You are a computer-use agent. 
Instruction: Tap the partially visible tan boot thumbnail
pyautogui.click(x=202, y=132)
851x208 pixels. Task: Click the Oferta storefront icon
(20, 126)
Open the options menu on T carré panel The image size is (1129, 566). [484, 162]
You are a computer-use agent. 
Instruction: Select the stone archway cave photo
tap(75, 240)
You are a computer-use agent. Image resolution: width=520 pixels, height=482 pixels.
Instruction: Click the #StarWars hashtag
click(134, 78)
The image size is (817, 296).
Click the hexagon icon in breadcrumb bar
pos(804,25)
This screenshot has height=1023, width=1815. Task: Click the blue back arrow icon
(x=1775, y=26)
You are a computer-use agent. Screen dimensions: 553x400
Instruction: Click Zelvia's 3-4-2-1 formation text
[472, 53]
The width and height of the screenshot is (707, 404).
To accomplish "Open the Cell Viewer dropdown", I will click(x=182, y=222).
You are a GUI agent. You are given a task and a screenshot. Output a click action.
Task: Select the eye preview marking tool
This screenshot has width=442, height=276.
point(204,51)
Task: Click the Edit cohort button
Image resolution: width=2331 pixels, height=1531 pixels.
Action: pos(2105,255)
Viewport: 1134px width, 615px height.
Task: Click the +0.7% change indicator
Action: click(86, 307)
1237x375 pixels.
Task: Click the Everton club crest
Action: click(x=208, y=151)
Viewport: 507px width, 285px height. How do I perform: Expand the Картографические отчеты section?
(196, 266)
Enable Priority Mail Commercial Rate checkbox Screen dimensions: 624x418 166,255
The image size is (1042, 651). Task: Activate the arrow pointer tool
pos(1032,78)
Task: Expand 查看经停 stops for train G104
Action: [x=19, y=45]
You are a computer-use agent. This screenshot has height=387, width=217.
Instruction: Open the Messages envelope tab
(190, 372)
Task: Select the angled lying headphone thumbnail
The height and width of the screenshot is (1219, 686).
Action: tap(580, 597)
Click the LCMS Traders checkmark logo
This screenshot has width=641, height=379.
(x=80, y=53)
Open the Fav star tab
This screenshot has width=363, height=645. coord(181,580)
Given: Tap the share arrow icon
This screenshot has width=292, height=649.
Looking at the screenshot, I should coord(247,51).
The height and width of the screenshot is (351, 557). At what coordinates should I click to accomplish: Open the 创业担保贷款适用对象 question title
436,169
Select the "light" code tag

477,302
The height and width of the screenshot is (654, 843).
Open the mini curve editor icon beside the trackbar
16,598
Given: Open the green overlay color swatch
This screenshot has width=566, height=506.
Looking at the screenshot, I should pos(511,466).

> _TASK STATEMENT_
Without leaving anything out, give the entries again exactly.

> _ANSWER TO THE EXERCISE_
You are a computer-use agent. 
Instruction: Tap the partially visible tan boot thumbnail
pyautogui.click(x=202, y=132)
851x208 pixels. Task: Click the Oferta storefront icon
(20, 126)
Open the options menu on T carré panel The image size is (1129, 566). [484, 162]
You are a computer-use agent. 
Instruction: Select the stone archway cave photo
tap(75, 240)
You are a computer-use agent. Image resolution: width=520 pixels, height=482 pixels.
Instruction: Click the #StarWars hashtag
click(134, 78)
The image size is (817, 296).
Click the hexagon icon in breadcrumb bar
pos(804,25)
This screenshot has height=1023, width=1815. Task: Click the blue back arrow icon
(x=1775, y=26)
You are a computer-use agent. Screen dimensions: 553x400
Instruction: Click Zelvia's 3-4-2-1 formation text
[472, 53]
The width and height of the screenshot is (707, 404).
To accomplish "Open the Cell Viewer dropdown", I will click(x=182, y=222).
You are a GUI agent. You are given a task and a screenshot. Output a click action.
Task: Select the eye preview marking tool
This screenshot has width=442, height=276.
point(204,51)
Task: Click the Edit cohort button
Image resolution: width=2331 pixels, height=1531 pixels.
Action: pos(2105,255)
Viewport: 1134px width, 615px height.
Task: Click the +0.7% change indicator
Action: click(86, 307)
1237x375 pixels.
Task: Click the Everton club crest
Action: click(x=208, y=151)
Viewport: 507px width, 285px height. How do I perform: Expand the Картографические отчеты section?
(196, 266)
Enable Priority Mail Commercial Rate checkbox Screen dimensions: 624x418 166,255
The image size is (1042, 651). Task: Activate the arrow pointer tool
pos(1032,78)
Task: Expand 查看经停 stops for train G104
Action: [x=19, y=45]
You are a computer-use agent. This screenshot has height=387, width=217.
Instruction: Open the Messages envelope tab
(190, 372)
Task: Select the angled lying headphone thumbnail
The height and width of the screenshot is (1219, 686).
Action: tap(580, 597)
Click the LCMS Traders checkmark logo
This screenshot has width=641, height=379.
(x=80, y=53)
Open the Fav star tab
This screenshot has width=363, height=645. coord(181,580)
Given: Tap the share arrow icon
This screenshot has width=292, height=649.
Looking at the screenshot, I should coord(247,51).
The height and width of the screenshot is (351, 557). At what coordinates should I click to accomplish: Open the 创业担保贷款适用对象 question title
436,169
Select the "light" code tag

477,302
The height and width of the screenshot is (654, 843).
Open the mini curve editor icon beside the trackbar
16,598
Given: Open the green overlay color swatch
This screenshot has width=566, height=506.
Looking at the screenshot, I should pos(511,466).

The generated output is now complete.